PROBLEM STATEMENT: Rewrite the lines below as a JSON list of strings with one string per line, leaving out blank lines.

RECORDS FOR THIS TASK:
(begin)

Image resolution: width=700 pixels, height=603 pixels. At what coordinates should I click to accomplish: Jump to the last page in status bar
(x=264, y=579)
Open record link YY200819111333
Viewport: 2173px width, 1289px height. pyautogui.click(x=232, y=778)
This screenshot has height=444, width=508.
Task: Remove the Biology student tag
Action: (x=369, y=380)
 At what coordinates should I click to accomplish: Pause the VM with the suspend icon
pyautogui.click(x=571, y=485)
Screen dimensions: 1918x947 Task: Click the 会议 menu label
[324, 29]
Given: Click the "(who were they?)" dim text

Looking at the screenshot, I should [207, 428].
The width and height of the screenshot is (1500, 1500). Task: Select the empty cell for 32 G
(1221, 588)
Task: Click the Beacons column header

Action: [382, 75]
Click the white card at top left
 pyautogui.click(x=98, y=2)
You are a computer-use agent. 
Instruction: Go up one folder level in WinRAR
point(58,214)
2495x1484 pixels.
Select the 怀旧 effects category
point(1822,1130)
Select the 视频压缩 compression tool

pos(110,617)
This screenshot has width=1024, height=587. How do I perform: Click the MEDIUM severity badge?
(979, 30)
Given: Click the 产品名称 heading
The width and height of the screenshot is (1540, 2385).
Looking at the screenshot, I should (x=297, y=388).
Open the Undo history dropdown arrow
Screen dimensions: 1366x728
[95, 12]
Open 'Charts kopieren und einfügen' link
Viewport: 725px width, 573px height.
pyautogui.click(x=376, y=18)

(end)

ANSWER IN FULL:
[
  "Image resolution: width=700 pixels, height=603 pixels. At what coordinates should I click to accomplish: Jump to the last page in status bar",
  "(x=264, y=579)",
  "Open record link YY200819111333",
  "Viewport: 2173px width, 1289px height. pyautogui.click(x=232, y=778)",
  "This screenshot has height=444, width=508.",
  "Task: Remove the Biology student tag",
  "Action: (x=369, y=380)",
  " At what coordinates should I click to accomplish: Pause the VM with the suspend icon",
  "pyautogui.click(x=571, y=485)",
  "Screen dimensions: 1918x947 Task: Click the 会议 menu label",
  "[324, 29]",
  "Given: Click the \"(who were they?)\" dim text",
  "Looking at the screenshot, I should [207, 428].",
  "The width and height of the screenshot is (1500, 1500). Task: Select the empty cell for 32 G",
  "(1221, 588)",
  "Task: Click the Beacons column header",
  "Action: [382, 75]",
  "Click the white card at top left",
  " pyautogui.click(x=98, y=2)",
  "You are a computer-use agent. ",
  "Instruction: Go up one folder level in WinRAR",
  "point(58,214)",
  "2495x1484 pixels.",
  "Select the 怀旧 effects category",
  "point(1822,1130)",
  "Select the 视频压缩 compression tool",
  "pos(110,617)",
  "This screenshot has width=1024, height=587. How do I perform: Click the MEDIUM severity badge?",
  "(979, 30)",
  "Given: Click the 产品名称 heading",
  "The width and height of the screenshot is (1540, 2385).",
  "Looking at the screenshot, I should (x=297, y=388).",
  "Open the Undo history dropdown arrow",
  "Screen dimensions: 1366x728",
  "[95, 12]",
  "Open 'Charts kopieren und einfügen' link",
  "Viewport: 725px width, 573px height.",
  "pyautogui.click(x=376, y=18)"
]